Page 10
F ollowing the woman as she walked past the house, Austin admired more than the gentle sway of her hips. He admired the courage that had allowed her to put her fears and ugly memories aside to come to his aid last night.
More than that, she had overlooked what she knew of his past. He hadn’t received so fine a gift in a good while. Little wonder he had wept in her bed. She possessed a heart that was as pure as the gold of her eyes.
Hell, once he found the man who had stolen five years of his life, maybe he’d search for the man who had killed her family and see him brought to justice.
She came to a halt and flung her arm toward the garden. “Your chore.”
The chore turned out to be no chore at all: plucking red ripe strawberries from her garden and placing them gently in the bucket so they wouldn’t bruise.
She had told him that she couldn’t abide the fruit when it was bruised.
Based on the fact that she had devoted over half her garden to growing strawberries, Austin figured she had a fondness for them.
Near dusk, she set a quilt beneath a tree and brought out two large bowls. One was filled with washed strawberries. The other with sugar.
She plopped onto the quilt, took a strawberry out of the bowl, rolled it around in the sugar, and popped it into her mouth. She closed her eyes and released a low throaty moan that made Austin want to groan.
Against his better judgment, he stretched out on the quilt beside her and raised up on an elbow. She opened her eyes and smiled at him. “There is nothing finer than the first strawberry in spring.”
He disagreed. He could have named a hundred things: her smile, her sun-kissed cheeks, the strands of her hair that had escaped her braid and framed her face like the petals of a dandelion.
As a boy, he’d often taken a deep breath before blasting the dandelion petals onto the breeze.
Right now, he wanted to blow softly, gently, his breath as quiet as a whisper while it fanned across the nape of her neck.
Digger barreled around the corner of the house.
Loree grabbed a strawberry and tossed it into the air.
The dog leapt up, his jaws clamping around the ripe fruit.
The animal hit the ground and rolled over.
Loree laughed joyfully, reminding Austin of the first time he had placed a bow on the strings of a violin.
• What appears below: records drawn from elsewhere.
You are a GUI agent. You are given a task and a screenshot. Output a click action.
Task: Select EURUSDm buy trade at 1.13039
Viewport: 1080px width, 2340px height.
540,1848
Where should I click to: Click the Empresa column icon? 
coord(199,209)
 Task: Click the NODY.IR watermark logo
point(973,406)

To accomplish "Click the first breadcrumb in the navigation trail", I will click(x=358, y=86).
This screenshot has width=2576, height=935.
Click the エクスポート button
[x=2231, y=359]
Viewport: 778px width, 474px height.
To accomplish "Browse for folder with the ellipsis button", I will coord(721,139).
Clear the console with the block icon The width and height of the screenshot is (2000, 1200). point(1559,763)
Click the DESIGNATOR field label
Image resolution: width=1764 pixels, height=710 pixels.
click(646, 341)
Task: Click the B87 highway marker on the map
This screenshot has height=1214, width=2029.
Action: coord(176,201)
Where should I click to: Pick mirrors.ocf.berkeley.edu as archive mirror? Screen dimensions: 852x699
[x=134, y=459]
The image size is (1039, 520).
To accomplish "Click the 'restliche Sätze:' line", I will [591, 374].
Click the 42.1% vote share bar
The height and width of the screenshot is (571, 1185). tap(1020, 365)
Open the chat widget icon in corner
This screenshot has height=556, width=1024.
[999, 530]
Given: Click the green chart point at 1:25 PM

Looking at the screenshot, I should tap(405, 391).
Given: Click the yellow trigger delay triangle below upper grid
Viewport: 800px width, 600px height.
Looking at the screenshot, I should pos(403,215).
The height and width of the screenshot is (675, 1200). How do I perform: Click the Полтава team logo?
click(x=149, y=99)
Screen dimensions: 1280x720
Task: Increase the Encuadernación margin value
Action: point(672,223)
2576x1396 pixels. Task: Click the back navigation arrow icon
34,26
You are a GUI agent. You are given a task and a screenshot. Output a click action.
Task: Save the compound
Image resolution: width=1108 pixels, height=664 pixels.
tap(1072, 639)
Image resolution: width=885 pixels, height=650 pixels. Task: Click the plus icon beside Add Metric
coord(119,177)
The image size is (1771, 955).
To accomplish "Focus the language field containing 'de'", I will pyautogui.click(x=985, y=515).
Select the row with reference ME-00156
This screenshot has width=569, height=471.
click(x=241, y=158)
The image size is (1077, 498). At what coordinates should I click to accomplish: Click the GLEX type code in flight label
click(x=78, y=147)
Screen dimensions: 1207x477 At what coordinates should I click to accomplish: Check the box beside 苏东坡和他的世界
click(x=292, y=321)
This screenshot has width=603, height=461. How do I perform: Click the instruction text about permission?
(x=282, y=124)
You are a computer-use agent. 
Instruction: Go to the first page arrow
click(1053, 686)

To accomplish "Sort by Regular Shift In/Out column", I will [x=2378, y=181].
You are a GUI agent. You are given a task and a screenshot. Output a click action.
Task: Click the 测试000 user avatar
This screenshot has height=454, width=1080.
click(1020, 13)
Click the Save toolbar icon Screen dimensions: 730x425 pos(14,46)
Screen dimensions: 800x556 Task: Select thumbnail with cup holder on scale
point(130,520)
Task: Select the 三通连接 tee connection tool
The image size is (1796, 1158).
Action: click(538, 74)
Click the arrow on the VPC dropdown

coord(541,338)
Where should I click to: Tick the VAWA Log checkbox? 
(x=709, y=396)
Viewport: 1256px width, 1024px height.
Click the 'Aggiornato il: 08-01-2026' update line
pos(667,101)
The music had sounded just as sweet because it had been unexpected: something he had created.
He found himself wishing he’d been the one to make Loree laugh. Not the stupid dog.
“Help yourself to the strawberries,” she said as she tossed another one to the dog before taking one for herself.
Austin brought a strawberry to his lips and bit into the succulent fruit.
The sweetness filled his mouth. It didn’t need sugar.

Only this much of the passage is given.